Economia sommersa in provincia di Varese, 32 lavoratori in nero e 15 irregolari

VARESE – Nei primi mesi del 2026 la Guardia di Finanza del Comando Provinciale di Varese ha intensificato i controlli su tutto il territorio, rafforzando l’azione di contrasto al lavoro sommerso e alle irregolarità nei rapporti di impiego.
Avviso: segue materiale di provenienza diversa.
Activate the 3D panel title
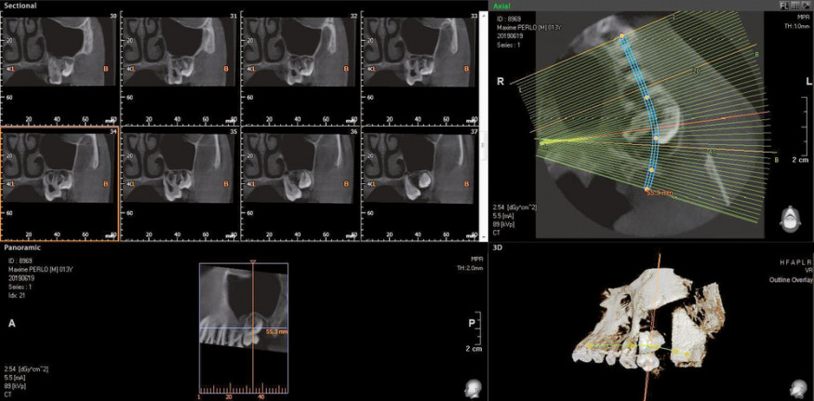This screenshot has height=401, width=814. (499, 248)
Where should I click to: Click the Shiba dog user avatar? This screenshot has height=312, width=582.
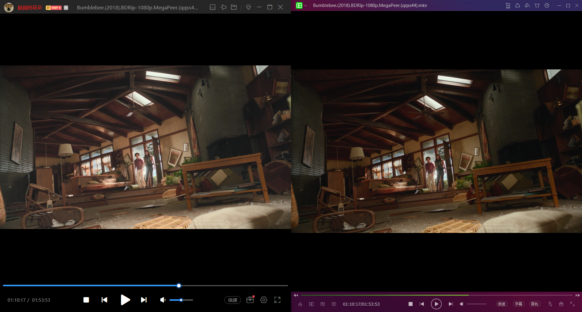click(x=8, y=7)
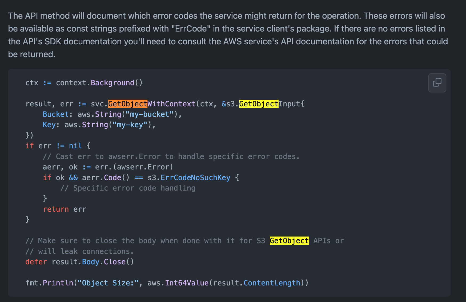This screenshot has width=466, height=302.
Task: Click the fmt.Println statement
Action: [50, 283]
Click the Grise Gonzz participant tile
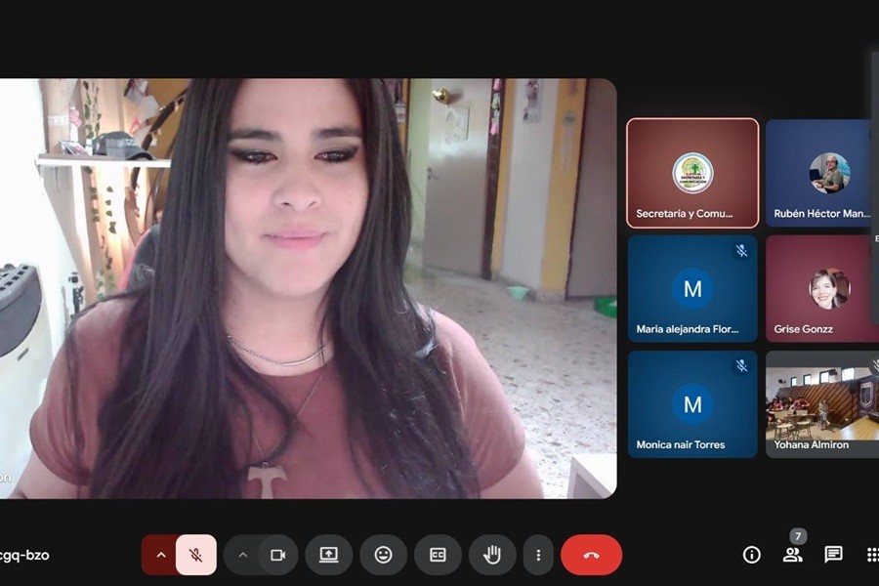This screenshot has height=586, width=879. tap(822, 288)
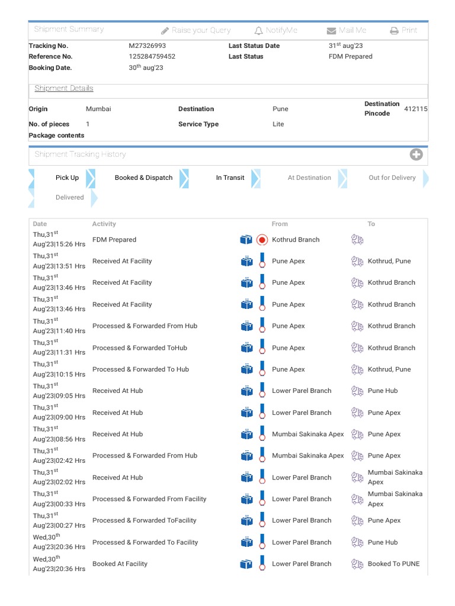Click the Mail Me envelope icon
455x606 pixels.
[x=331, y=31]
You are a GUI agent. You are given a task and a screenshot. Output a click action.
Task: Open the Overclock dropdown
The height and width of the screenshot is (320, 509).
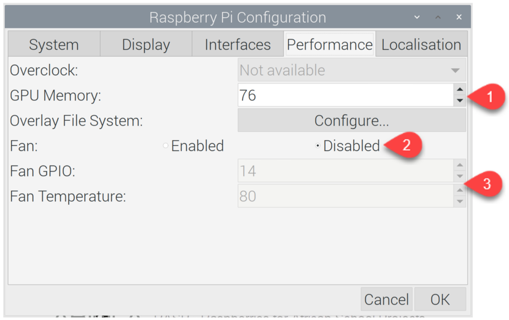pyautogui.click(x=352, y=70)
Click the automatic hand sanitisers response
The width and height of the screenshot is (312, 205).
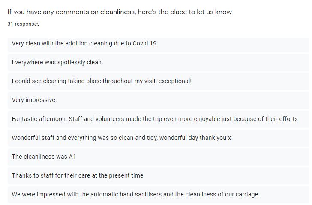pos(158,194)
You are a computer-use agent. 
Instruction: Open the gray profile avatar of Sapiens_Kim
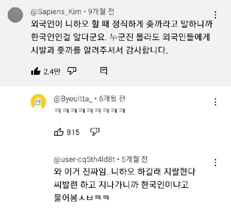pos(16,16)
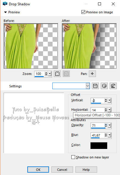Save preset with the floppy disk icon

(x=95, y=86)
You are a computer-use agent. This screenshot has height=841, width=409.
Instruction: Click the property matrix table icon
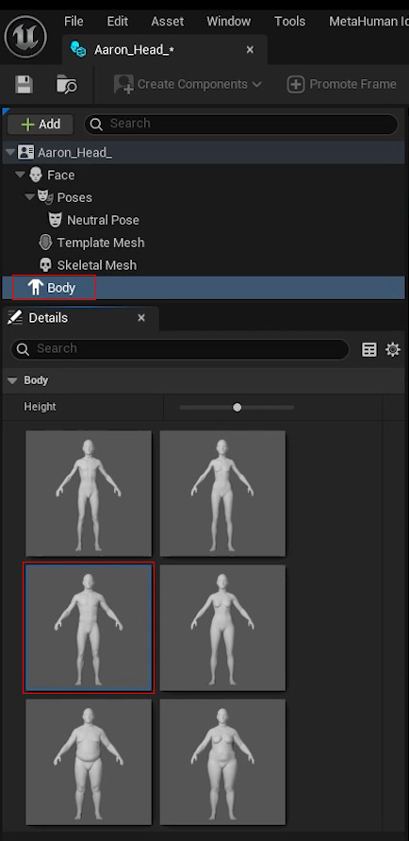pos(369,349)
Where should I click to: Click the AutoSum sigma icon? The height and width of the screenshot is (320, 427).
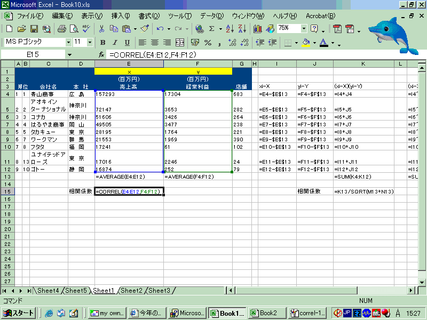click(212, 29)

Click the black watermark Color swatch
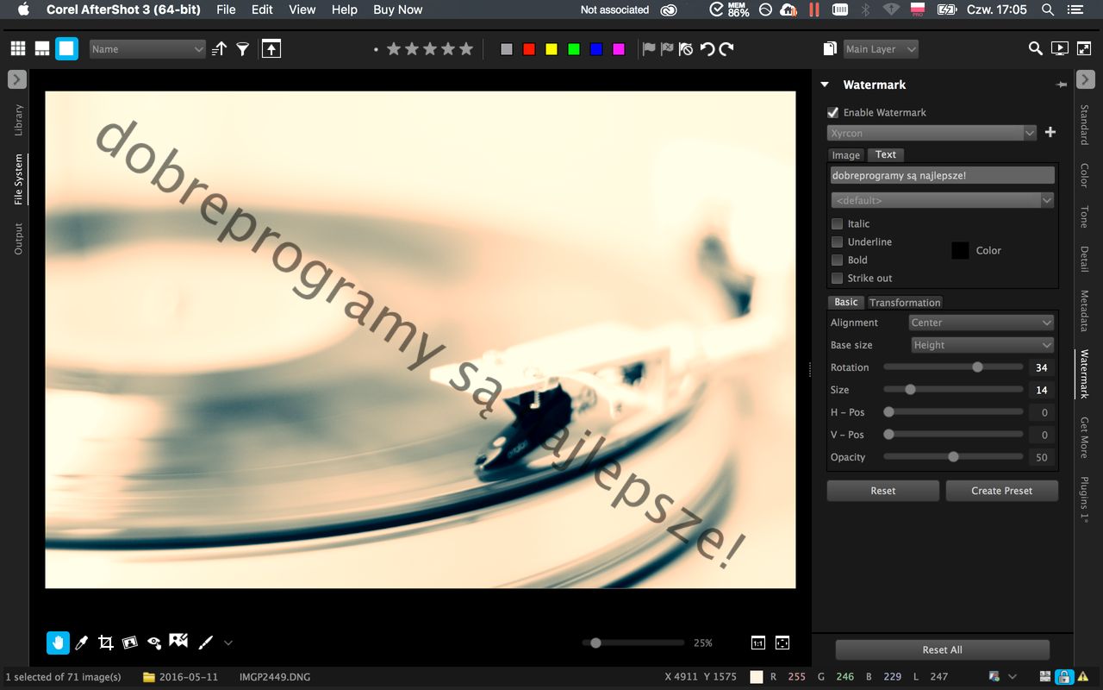pyautogui.click(x=960, y=251)
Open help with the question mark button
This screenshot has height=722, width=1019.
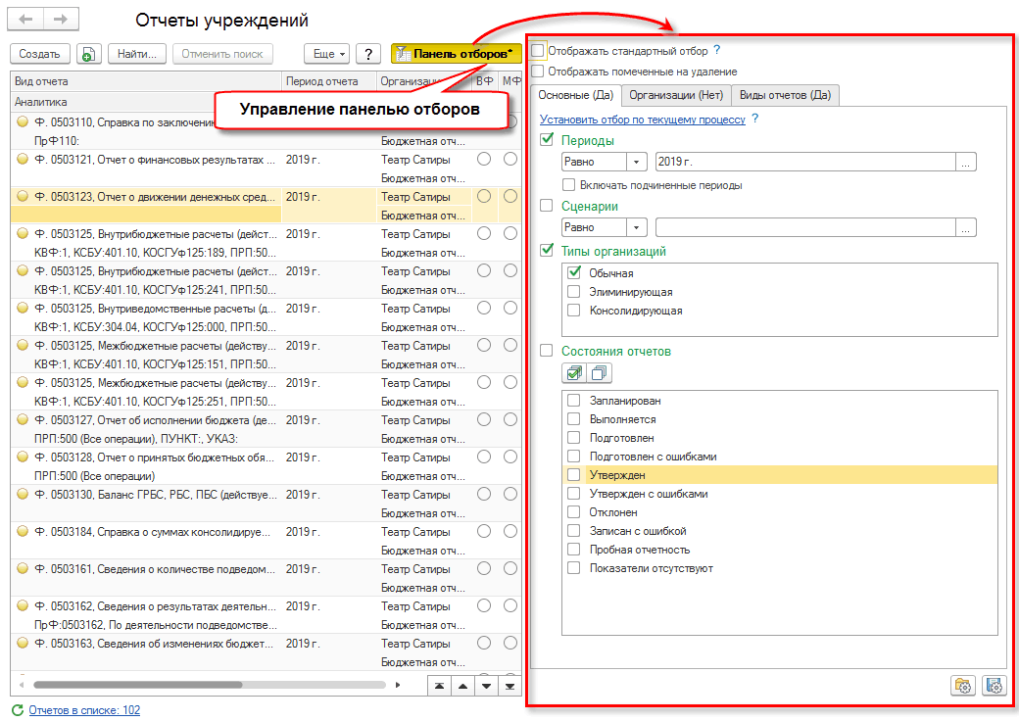point(368,55)
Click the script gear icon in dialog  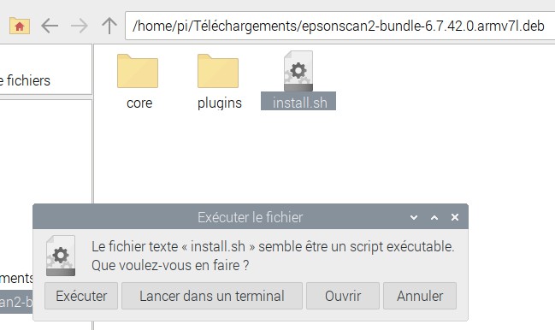(x=61, y=256)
Verifiche su tutto il territorio

Le verifiche hanno coinvolto numerose attività commerciali e imprese in diversi comuni della provincia — tra cui Gazzada Schianno, Buguggiate, Tradate, Saronno, Malnate e Busto Arsizio — operanti in settori eterogenei, dal commercio al dettaglio alla ristorazione, dal trasporto merci all’edilizia, fino ai servizi di parcheggio, autorimesse e autolavaggi.

Il bilancio del trimestre

L’attività ispettiva ha portato alla scoperta di 32 lavoratori completamente in nero, privi di qualsiasi comunicazione di assunzione, e di altri 14 impiegati in condizioni irregolari. Complessivamente sono stati identificati 46 lavoratori, di cui 15 italiani e 31 stranieri, provenienti da diversi Paesi tra cui Cina, Pakistan, Albania ed Egitto. Tra questi, tre risultavano privi di permesso di soggiorno. Nel corso dei controlli è emerso anche il caso di un lavoratore irregolare che percepiva indebitamente il reddito di cittadinanza: per lui è scattata la segnalazione all’Autorità giudiziaria e all’Inps, con conseguente revoca del beneficio e richiesta di restituzione delle somme.

Le violazioni accertate hanno comportato l’avvio di procedimenti amministrativi nei confronti dei datori di lavoro. In 15 casi è stata disposta la sospensione dell’attività imprenditoriale, a fronte di una presenza di lavoratori in nero pari o superiore al 10% della forza lavoro. Tre aziende, tuttavia, hanno regolarizzato la propria posizione pagando immediatamente le sanzioni, ottenendo così la revoca del provvedimento.

Quasi 180mila euro di multe

Il bilancio complessivo delle sanzioni supera i 177 mila euro, a cui si aggiunge il recupero dei contributi previdenziali e assicurativi non versati. In tre episodi, inoltre, i rappresentanti legali delle imprese coinvolte sono stati segnalati all’Autorità giudiziaria per violazioni della normativa sull’immigrazione.

Tutelare imprese e lavoratori

L’operazione si inserisce in un più ampio impegno delle Fiamme Gialle volto a contrastare l’illegalità economica e a tutelare sia le imprese che operano nel rispetto delle regole sia i lavoratori, spesso i più esposti ai rischi del lavoro irregolare. L’assenza di tutele previdenziali e assicurative, infatti, può avere conseguenze pesanti, compromettendo il diritto alla pensione e la copertura in caso di infortuni sul lavoro.